Even as the detective called to his assistant, the loop of a rope was thrown over his head, and catching him around the waist, pinned his arms to his sides, and brought him back with a jerk, panting and furious.

Everybody in the party was a prisoner by this time, and Nick Carter’s busy brain was working to devise a way of escape.

That was his way always when in a tight fix. He never wasted time bewailing his fate, but used all his wits in seeking relief.

A chuckling laugh that he recognized as coming from Calaman made him turn his face in that direction.

“Calaman!” he called.

“I am here.”

“What does this mean?”

“Part of the ceremony, my dear white stranger,” replied the high priest’s voice. “That is all.”

There was another stifled chuckle, as if Calaman were enjoying the situation too much for mere words.

It had been a trap carefully prepared, and Nick Carter was obliged to admit that it had worked to perfection.

“You will pay for this, Calaman,” he said sternly.

“I am willing to pay for anything I want,” was the calm reply.

“You promised to show us the city,” continued Nick. “And to release the white man you have as prisoner. That was to be the payment for our showing you how the death sticks work.”

The high priest did not try to repress a sneering laugh as he stepped in front of Nick Carter.

“I have not said yet that I will not let the white man go,” Calaman reminded the detective.

“Why have you worked this outrage on us?” demanded Nick Carter. “Less than half an hour ago I held your life in my hands, as you know. Yet I did you no harm with my death stick.”

“I wish you or Chick had put half a dozen bullets into the old rip,” observed Jefferson Arnold.

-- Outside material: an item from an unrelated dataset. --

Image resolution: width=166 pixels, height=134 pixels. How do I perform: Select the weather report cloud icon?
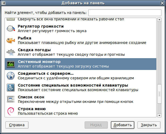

Calaman glanced at the millionaire with a scowl that promised no good to that impetuous gentleman. Then he turned again to Nick Carter, with a cunning smile, as he fingered his long gray beard.

“I know I made some such promise,” he purred, smiling. “And, behold, I am keeping my word to the letter. I promised you free entrance to the city—and you are here. I promised to entertain you as my guests, and I sent you food and wine and the choicest tobacco to smoke.”

“That’s true enough,” muttered Jefferson. “He’s as cunning as a rat. Oh, wait till I get out of these ropes! If I don’t choke him till his eyes pop out——”

“You see,” continued the priest steadily, “I’ve done everything I promised. You asked to see the city, and even now you stand in its most noble building. As to the other white prisoner—the one who was caught as he tried to break through my guards last night—I promised that you should see and have speech with him. So you shall—this afternoon, in the arena of the Golden Scarab, before you all shall die with him.”

He laughed malignantly and glanced at the bonds of his prisoners, as if to assure himself they were secure.

“You are not ashamed of such vile treachery?” asked Nick Carter, his eyes flashing in disgust.

“All is fair in diplomacy and war, my stranger friend,” was the cool answer. “I know enough of the outside world to be aware that that truth is accepted everywhere. Besides, I have kept faith with you in every particular.”

“This looks like it.”

“This state of things was brought on by yourselves,” snarled Calaman. “You were unwise enough to boast to me that in those metal cases of yours you held the lives of two thousand men. If your words be true—and, frankly, I believe they are—surely I should be foolish to give you your liberty, or to leave you even now with such weapons in your hands.”

“You contemptible old fraud!” burst out Nick. “You shall pay for this. We are not dead men yet.”

“You will be before sundown.”

The priest snapped this at the detective. Then he signed to his guards to seize the rifles and the spear that Jai Singh carried, and which the Hindu never before had allowed out of his hands, even when he had a rifle as well.